Les travaux de Prigerson sur le deuil prolongé, en identifiant des facteurs de vulnérabilité (poids de l’expérience de caregiving, types d’attachement…) présentent également l’avantage de proposer des modalités de prises en charge pour les personnes endeuillées : thérapies brèves ciblant les processus d’attachement (Zhang, El-Jawahri & Prigerson, 2006), ou groupes de soutien travaillant sur l’écoute ou la mise en récit visant à apaiser la détresse de séparation, et/ou la détresse traumatique, les deux composantes principales du deuil compliqué pour Prigerson. (Sunwolf, Frey & Keränen, 2005).

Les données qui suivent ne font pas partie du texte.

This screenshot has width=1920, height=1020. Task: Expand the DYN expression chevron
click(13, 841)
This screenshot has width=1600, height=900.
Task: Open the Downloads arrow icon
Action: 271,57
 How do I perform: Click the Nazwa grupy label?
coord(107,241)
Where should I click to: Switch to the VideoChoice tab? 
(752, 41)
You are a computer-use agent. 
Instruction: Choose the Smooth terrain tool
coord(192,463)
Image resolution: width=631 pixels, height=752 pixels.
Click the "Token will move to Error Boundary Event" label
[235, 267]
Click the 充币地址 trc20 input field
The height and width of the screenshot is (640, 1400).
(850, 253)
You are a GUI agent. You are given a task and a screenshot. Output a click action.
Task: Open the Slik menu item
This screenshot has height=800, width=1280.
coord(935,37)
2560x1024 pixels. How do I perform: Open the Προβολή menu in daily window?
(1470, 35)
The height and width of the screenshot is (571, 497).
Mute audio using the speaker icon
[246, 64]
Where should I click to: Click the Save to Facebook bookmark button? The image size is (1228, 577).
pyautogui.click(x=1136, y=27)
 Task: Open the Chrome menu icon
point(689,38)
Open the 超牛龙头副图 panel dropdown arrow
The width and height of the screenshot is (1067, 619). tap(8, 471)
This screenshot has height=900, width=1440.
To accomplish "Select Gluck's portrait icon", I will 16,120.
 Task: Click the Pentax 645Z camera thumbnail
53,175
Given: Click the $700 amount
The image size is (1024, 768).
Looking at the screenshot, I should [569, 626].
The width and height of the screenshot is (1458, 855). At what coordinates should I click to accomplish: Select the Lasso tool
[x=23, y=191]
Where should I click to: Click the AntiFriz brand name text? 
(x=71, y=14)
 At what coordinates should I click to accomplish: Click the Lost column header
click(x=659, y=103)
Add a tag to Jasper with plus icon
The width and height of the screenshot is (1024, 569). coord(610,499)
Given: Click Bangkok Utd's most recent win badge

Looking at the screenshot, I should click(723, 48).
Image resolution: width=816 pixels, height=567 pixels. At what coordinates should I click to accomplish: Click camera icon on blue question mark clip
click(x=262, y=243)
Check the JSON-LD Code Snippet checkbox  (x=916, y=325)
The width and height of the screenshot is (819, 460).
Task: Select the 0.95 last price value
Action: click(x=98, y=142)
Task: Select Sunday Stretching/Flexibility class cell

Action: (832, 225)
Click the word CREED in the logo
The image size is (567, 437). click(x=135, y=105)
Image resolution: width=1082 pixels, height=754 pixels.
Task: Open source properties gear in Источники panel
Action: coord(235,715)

Malgré les éléments de validation empirique, des études suggèrent que le deuil compliqué tel qu’il est conceptualisé par l’équipe de Prigerson, ne tient que peu compte de la variabilité inter- et intra-individuelle de l’ajustement à la perte (Stroebe, Schut & Stroebe, 2007 ; Zech, 2006). C’est peut-être la volonté d’établir un diagnostic basé sur une classification nosographique, qui explique cette uniformisation de l’adaptation à la perte et le cloisonnement ‘réactions normales’ vs ‘pathologiques’. C’est la définition de l’aspect pathologique de certaines réactions de deuil qui est principalement critiqué par les détracteurs de la classification du ‘deuil compliqué’. A l’opposé, certains auteurs estiment que le maintien dans le temps de certaines réactions (pleurs, difficultés à accepter la mort), même au-delà de plusieurs mois, appartiendrait au contraire à la phénoménologie normale du deuil (e.g. Boswell, 2008 ; Hansson, Hayslip & Stroebe, 2007 ; Zech, 2006).